U.S. President Donald Trump says he would “totally be willing” to partially shut down the government next week if he does not get more funding for a wall along the U.S.-Mexican border to thwart Central American migrants from entering the country.

The U.S. leader, who almost daily unleashes verbal attacks on migrants trying to cross into the United States, told the Politico news site he is insisting that $5 billion for wall construction be included in measures Congress needs to approve to keep several federal agencies open after their current spending authority expires December 7.

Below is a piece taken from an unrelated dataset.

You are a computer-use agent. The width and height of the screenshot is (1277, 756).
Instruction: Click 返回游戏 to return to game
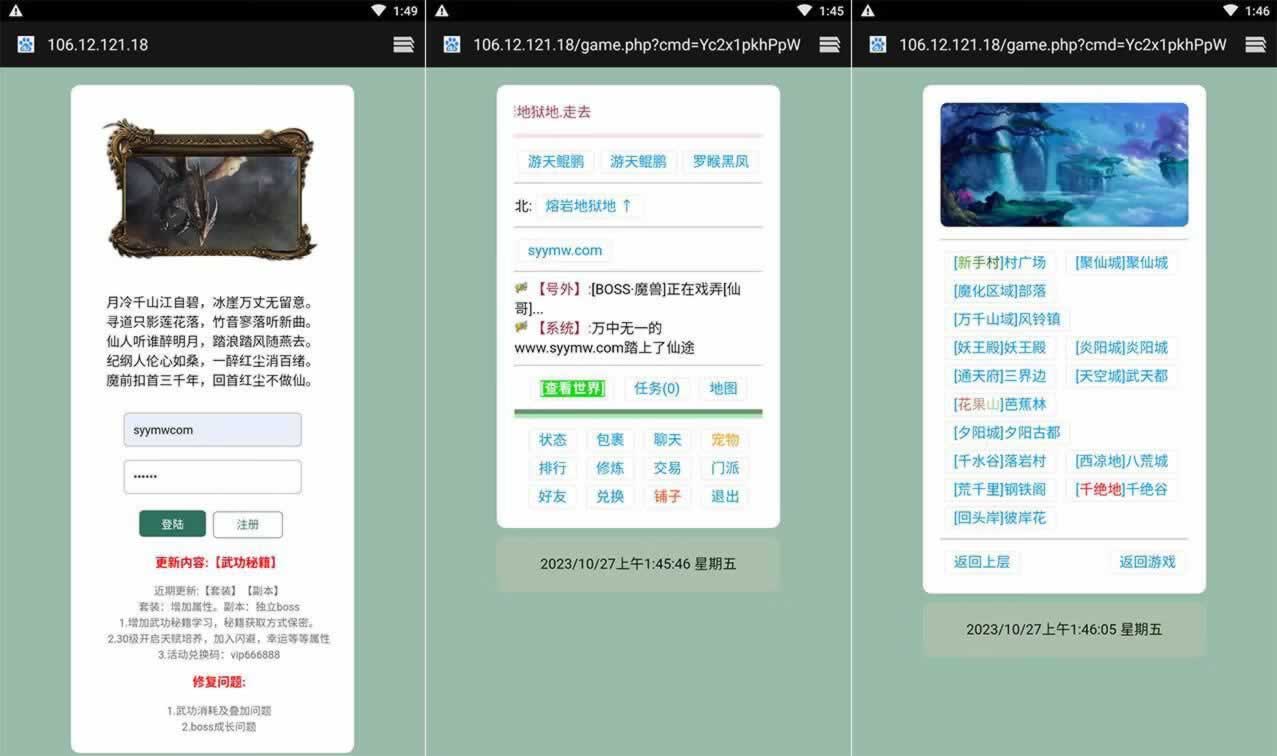click(x=1147, y=562)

Opposition Democrats have said they will approve $1.6 billion for the wall, leaving the two sides far apart. Some Republicans are also opposed to Trump’s wall, which he vowed in his 2016 presidential campaign would be paid for by Mexico, although he now wants U.S. taxpayers to foot the bill.

 

Trump, Government
President Donald Trump listens to a question as he speaks to members of the media on the South Lawn of the White House in Washington. VOA

“I am firm,” Trump said of his $5 billion demand.

“I don’t do anything … just for political gain,” Trump said. “But I will tell you, politically speaking, that issue is a total winner. People look at the border, they look at the rush to the police, they look at the rock throwers and really hurting three people, three very brave border patrol folks. I think that it’s a tremendous issue, but much more importantly, is really needed. So, we have to have border security.”

Trump was referencing a Sunday confrontation at the border in which migrants hurled rocks at U.S. Border Patrol officers, with agents repelling the crowd with blasts of tear gas. Rodney Scott, the chief Border Patrol agent in San Diego, California, just north of the Mexican border, said agents were not seriously injured.

“Their shields and their bulletproof vests actually protected them from the rocks,” he said. “We did have a few vehicles that were damaged, some windows and quite a few dents, but none of the agents were seriously injured.”

Donald Trump, democrats, government
U.S. President Donald Trump acknowledges supporters as he arrives for a campaign rally at the Allen County War Memorial Coliseum in Fort Wayne, Indiana. VOA

Even as Trump voiced his determination to win congressional approval for the $5 billion in initial funding for a wall estimated to cost more than $20 billion, he told The Washington Post in a separate interview that he could find other ways to build the wall or add more security along the border.

“I think that’s been shown better than ever in the last short period of two weeks that we need a wall,” Trump told the newspaper. “I see the Democrats are going to want to do something, because they understand, too. Those pictures are very bad for the Democrats. We’re not having a wall because of the Democrats. We need Democrat votes to have a wall.”

“Now, if we don’t get it, will I get it done another way? I might get it done another way,” he declared. “There are other potential ways that I can do it. You saw what we did with the military, just coming in with the barbed wire and the fencing, and various other things.”

Trump, Government
House Speaker Paul Ryan of Wisconsin returns to Capitol Hill following a meeting with President Donald Trump at the White House. VOA

House Speaker Paul Ryan, leader of the current majority Republican bloc in the House of Representatives, told reporters Wednesday that after the nationwide congressional elections in early November, “hopefully … Democrats realize that a secure border should not be a Republican thing, it shouldn’t be a Democrat thing, it’s just good for the country. To actually secure our border. The House is there. We hope the Senate comes with us.”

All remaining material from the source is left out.